> PROBLEM TO SOLVE
Please tally the lines in the data below that include the string "address", and reply with only the total.

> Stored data
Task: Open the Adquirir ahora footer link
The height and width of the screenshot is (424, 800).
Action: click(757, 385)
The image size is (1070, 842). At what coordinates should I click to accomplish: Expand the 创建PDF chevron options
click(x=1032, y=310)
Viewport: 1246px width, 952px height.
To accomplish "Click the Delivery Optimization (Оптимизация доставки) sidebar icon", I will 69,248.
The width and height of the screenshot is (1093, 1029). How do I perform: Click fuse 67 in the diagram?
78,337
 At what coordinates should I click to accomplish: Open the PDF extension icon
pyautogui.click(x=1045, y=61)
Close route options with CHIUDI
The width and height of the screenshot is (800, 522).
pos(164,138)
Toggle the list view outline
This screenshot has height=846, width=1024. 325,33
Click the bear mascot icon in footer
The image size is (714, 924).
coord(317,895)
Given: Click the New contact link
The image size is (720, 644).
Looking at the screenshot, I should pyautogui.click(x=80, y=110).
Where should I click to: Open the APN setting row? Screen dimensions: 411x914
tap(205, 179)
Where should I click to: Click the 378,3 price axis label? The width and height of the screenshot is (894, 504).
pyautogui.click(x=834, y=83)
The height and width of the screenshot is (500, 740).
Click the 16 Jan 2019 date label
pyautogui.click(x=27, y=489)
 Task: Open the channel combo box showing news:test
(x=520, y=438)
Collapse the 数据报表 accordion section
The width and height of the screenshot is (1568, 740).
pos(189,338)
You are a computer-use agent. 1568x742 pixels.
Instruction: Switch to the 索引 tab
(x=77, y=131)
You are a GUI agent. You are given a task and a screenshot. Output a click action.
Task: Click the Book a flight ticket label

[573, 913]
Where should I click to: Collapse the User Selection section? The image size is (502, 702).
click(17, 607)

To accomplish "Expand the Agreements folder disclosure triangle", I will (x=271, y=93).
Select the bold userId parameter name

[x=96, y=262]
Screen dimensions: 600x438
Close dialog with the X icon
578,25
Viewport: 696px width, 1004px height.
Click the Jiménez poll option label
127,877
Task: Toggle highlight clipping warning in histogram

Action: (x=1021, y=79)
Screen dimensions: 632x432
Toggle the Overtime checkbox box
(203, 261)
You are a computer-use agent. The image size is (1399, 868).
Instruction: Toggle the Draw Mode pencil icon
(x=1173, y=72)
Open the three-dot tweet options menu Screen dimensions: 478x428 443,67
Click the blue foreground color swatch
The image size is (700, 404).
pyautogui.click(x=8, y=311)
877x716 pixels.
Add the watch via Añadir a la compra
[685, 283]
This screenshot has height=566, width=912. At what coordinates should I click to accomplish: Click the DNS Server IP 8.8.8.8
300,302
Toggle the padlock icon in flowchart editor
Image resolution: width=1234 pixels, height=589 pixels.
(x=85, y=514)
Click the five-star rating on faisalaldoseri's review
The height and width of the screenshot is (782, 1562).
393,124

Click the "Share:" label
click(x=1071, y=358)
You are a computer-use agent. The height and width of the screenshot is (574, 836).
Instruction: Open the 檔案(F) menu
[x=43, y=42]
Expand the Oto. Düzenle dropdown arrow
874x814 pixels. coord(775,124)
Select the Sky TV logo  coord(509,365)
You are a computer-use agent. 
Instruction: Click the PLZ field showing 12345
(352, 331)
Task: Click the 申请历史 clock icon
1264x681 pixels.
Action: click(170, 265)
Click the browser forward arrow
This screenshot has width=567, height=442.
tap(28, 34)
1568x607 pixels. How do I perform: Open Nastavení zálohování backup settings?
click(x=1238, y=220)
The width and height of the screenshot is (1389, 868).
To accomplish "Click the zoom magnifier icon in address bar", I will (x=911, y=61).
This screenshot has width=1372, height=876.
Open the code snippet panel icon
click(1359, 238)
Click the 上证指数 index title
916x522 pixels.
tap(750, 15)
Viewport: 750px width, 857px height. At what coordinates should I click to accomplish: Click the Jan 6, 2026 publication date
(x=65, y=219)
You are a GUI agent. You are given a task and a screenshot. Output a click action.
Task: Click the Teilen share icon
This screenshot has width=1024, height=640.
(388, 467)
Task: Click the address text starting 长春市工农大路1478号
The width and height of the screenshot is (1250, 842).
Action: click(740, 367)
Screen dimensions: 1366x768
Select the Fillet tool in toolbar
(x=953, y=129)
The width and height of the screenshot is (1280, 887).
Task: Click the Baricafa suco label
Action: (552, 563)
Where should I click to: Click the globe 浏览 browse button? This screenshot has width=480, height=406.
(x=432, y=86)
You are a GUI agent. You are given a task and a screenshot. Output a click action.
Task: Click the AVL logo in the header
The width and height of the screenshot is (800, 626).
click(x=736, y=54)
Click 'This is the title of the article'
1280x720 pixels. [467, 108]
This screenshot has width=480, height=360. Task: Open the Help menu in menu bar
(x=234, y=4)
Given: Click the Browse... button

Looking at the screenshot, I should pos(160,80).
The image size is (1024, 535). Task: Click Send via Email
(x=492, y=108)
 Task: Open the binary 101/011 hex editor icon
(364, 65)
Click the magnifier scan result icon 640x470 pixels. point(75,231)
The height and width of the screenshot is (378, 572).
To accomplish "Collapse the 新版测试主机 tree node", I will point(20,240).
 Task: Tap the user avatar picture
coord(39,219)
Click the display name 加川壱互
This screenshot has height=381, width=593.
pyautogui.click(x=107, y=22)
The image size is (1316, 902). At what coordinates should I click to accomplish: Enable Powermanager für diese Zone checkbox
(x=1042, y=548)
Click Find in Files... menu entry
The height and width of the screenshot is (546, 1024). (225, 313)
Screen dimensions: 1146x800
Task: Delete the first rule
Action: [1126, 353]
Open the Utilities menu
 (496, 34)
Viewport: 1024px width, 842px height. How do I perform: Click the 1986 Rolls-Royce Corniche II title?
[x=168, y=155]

> ANSWER SPACE
2